The sac-like ovotestis extends over the half of the right side of the visceral hump and is not separated into follicles; oocytes are located more in the exterior part of the gonad and the spermatocytes are positioned more in the centre. Sperm heads are short. Approximately 10 yolky oocytes were noted in the examined specimen. Anterior to the ovotestis there is a small receptaculum seminis containing sperm cells oriented with their heads to the wall, as well as a sac-like ampulla filled with unoriented autosperm. Three nidamental glands can be distinguished: the albumen, membrane and mucous gland from proximal to distal, respectively. The tube-like albumen gland is characterized by cells containing dark blue stained vesicles and long cilia. The membrane gland is tube-like with long cilia as well.
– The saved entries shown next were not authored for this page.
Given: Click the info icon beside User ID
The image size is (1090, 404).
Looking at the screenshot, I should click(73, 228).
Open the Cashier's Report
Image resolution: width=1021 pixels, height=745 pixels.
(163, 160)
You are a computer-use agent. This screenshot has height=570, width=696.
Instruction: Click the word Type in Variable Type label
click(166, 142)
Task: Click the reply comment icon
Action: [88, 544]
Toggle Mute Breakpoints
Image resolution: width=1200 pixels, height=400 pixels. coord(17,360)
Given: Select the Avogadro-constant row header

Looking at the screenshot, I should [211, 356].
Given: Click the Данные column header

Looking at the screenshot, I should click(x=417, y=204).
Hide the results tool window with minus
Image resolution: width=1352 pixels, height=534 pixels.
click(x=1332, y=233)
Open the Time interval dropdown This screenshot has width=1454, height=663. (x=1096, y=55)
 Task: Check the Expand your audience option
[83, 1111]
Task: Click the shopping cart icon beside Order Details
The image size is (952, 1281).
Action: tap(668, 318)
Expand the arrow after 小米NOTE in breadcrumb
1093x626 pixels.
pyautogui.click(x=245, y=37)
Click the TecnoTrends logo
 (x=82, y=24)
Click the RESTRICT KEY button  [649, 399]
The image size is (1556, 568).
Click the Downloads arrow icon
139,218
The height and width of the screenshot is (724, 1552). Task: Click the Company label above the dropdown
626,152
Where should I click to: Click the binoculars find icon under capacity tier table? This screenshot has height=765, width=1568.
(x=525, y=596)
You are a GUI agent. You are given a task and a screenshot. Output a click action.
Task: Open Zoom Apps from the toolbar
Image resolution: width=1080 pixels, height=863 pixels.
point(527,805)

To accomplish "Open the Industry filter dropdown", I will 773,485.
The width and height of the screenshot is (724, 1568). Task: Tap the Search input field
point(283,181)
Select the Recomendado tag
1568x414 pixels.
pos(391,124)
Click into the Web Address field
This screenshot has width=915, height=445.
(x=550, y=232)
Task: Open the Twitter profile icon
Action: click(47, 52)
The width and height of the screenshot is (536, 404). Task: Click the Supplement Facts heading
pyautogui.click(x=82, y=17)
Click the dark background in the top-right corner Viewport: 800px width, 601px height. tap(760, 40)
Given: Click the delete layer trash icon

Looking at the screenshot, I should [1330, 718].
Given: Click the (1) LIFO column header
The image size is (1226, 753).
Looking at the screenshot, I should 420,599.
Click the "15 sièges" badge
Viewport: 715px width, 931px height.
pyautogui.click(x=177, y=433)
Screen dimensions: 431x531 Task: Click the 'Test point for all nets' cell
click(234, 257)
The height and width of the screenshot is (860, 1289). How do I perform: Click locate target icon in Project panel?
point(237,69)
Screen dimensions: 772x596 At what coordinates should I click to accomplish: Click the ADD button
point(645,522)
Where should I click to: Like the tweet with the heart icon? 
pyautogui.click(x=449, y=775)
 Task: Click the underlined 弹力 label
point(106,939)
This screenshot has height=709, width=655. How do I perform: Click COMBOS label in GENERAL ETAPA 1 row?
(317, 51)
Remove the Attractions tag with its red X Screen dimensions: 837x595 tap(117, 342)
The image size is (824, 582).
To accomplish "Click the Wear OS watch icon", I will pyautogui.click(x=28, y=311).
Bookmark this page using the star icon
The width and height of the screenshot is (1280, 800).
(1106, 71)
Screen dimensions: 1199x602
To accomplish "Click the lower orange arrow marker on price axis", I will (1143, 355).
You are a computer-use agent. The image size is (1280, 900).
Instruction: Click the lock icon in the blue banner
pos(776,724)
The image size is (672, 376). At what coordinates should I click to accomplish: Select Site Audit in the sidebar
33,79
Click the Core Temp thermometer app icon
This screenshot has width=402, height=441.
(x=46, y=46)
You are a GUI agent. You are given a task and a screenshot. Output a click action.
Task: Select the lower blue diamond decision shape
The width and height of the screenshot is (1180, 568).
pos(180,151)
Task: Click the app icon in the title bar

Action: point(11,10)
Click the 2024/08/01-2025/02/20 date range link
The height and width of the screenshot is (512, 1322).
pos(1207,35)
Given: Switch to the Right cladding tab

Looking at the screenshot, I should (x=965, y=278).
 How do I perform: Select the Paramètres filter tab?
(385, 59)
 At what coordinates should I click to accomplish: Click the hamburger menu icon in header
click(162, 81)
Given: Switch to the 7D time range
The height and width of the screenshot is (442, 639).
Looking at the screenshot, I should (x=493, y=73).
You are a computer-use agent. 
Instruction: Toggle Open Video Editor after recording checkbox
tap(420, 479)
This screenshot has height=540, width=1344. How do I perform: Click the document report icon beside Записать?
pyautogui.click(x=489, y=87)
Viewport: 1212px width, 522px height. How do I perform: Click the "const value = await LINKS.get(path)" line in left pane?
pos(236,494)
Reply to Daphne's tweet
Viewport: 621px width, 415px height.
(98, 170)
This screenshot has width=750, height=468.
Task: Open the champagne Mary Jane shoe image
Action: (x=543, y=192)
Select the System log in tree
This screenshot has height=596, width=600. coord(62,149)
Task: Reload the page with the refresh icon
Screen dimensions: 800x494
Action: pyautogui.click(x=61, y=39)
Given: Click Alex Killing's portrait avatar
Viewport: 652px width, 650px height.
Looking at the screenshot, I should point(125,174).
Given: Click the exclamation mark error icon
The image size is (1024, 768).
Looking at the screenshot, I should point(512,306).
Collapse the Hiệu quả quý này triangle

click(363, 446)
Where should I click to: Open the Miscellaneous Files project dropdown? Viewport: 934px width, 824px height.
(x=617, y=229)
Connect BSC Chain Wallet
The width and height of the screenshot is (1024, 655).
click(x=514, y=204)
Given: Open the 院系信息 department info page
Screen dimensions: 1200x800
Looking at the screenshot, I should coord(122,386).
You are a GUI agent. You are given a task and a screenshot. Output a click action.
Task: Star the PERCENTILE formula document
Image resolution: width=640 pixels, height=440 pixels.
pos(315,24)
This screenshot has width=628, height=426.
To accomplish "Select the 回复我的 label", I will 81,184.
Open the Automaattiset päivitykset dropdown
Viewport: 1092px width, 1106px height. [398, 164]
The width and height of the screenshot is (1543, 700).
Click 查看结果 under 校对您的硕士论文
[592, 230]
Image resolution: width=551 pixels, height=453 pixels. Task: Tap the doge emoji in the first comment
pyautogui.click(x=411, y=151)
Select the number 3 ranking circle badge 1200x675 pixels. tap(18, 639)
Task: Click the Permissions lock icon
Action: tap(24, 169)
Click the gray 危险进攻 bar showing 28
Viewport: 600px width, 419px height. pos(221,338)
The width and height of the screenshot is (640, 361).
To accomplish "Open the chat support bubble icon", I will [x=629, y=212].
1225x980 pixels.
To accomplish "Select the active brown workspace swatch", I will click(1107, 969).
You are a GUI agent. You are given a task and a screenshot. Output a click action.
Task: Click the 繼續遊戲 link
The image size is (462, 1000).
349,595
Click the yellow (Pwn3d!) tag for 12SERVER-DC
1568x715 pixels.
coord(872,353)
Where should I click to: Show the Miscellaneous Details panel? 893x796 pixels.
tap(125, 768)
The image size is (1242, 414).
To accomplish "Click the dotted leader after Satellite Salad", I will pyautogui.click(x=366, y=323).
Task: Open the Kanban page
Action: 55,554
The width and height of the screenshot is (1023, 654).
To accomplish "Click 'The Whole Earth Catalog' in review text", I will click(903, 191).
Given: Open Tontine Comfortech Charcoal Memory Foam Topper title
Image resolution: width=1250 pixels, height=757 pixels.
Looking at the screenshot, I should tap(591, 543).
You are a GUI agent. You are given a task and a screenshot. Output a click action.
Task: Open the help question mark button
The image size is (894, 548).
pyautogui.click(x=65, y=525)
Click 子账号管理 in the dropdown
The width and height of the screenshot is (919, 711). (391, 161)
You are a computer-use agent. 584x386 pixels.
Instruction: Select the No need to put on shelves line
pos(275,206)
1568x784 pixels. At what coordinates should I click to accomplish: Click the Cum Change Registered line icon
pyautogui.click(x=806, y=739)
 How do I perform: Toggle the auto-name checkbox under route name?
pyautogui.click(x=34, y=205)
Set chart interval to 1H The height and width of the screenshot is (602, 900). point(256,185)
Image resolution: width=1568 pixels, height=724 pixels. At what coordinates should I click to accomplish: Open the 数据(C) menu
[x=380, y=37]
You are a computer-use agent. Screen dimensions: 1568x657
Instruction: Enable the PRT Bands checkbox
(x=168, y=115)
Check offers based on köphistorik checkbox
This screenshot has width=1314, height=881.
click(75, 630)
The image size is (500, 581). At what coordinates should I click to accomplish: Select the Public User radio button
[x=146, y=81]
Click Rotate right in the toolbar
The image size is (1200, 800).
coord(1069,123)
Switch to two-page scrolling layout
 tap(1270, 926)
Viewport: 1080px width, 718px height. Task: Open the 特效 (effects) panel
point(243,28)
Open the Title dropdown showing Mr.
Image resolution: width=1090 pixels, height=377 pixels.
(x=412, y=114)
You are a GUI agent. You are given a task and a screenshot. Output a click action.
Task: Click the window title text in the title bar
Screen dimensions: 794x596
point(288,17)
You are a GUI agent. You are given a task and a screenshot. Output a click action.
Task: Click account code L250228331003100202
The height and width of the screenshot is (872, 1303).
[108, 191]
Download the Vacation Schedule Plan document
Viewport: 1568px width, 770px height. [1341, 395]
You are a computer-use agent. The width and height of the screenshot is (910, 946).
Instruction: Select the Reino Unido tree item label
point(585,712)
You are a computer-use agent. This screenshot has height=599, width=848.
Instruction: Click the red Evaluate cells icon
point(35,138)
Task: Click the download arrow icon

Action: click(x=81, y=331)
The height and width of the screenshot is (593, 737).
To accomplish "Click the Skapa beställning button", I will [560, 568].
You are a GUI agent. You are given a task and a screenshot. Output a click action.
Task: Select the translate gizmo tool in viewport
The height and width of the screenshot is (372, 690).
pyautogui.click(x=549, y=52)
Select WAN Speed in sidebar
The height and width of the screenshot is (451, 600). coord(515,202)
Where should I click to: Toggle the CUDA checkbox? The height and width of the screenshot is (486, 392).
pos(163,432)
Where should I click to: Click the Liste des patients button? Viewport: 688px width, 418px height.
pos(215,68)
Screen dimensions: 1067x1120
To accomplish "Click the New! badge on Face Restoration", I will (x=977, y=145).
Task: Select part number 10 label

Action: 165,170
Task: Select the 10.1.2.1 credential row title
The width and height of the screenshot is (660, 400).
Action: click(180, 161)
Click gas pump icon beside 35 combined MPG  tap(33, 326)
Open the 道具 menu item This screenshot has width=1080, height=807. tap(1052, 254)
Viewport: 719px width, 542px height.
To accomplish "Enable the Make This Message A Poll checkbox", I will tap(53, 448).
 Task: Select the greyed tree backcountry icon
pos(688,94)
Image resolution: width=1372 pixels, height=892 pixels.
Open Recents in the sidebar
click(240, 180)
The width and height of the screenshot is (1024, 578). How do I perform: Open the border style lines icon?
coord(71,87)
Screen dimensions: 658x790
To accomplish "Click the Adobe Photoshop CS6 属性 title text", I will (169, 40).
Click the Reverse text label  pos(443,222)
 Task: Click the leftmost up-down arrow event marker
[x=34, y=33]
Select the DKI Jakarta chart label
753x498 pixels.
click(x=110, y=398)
In the proximal part, vesicles are stained purple, in the distal part, lilac. The mucous gland is sac-like with short cilia. It shows the same histological staining properties as the distal membrane gland. The distal part of the mucous gland extends to the right side of the body wall where the hermaphroditic duct divides into the vas deferens and the oviduct. The oviduct widens to a cavity. At the distal end of the cavity a long, narrowly coiled bursa stalk branches off leading to the large bursa copulatrix. No spermatocytes can be detected inside the bursa, but an indeterminable mucous mass that might contain degenerated sperm. The distal oviduct extends to the female gonopore opening ventrolaterally on the right side of the visceral hump to the exterior. The female gonopore is situated considerably anterior to the anus and the nephropore.

The internal, subepidermal vas deferens extends along the right body side to the right rhinophore connecting to the anterior male copulatory organs. The short posterior-leading vas deferens joins the large, tubular prostate gland. Anteriorly, the long and highly coiled, muscular ejaculatory duct arises from the prostate. The ejaculatory duct enters the muscular penis at its base and discharges at the top of the penis through a long hollow stylet. The penial stylet is about 600 μm long and corkscrew-like coiled with one and a half spirals. This stylet can be partly retracted into the penial muscle that is able to evert to a certain extent. The blind ending glandular paraprostate is longer and thinner than the prostate, and in contrast to the latter, highly coiled. It is connected by the paraprostatic duct to the muscular basal finger, which is united to the penial muscle mass at its base. The paraprostatic duct enters the basal finger approximately in the middle of the muscle and opens terminally via a hollow curved stylet of about 110 μm length. The penis, the basal finger and parts of the ejaculatory and paraprostatic ducts are surrounded by a thin-walled penial sheath. The latter, together with the copulatory organs, probably can be protruded through the male gonopore just at the base of the right rhinophore during the sperm transfer. However, sperm transfer has never been observed in living specimens.

== Ecology ==
Pseudunela cornuta is a minute species that lives in the spaces between sand grains in saltwater habitats, and it is thus considered to be a mesopsammic (), marine interstitial animal that is part of the meiofauna of marine sands.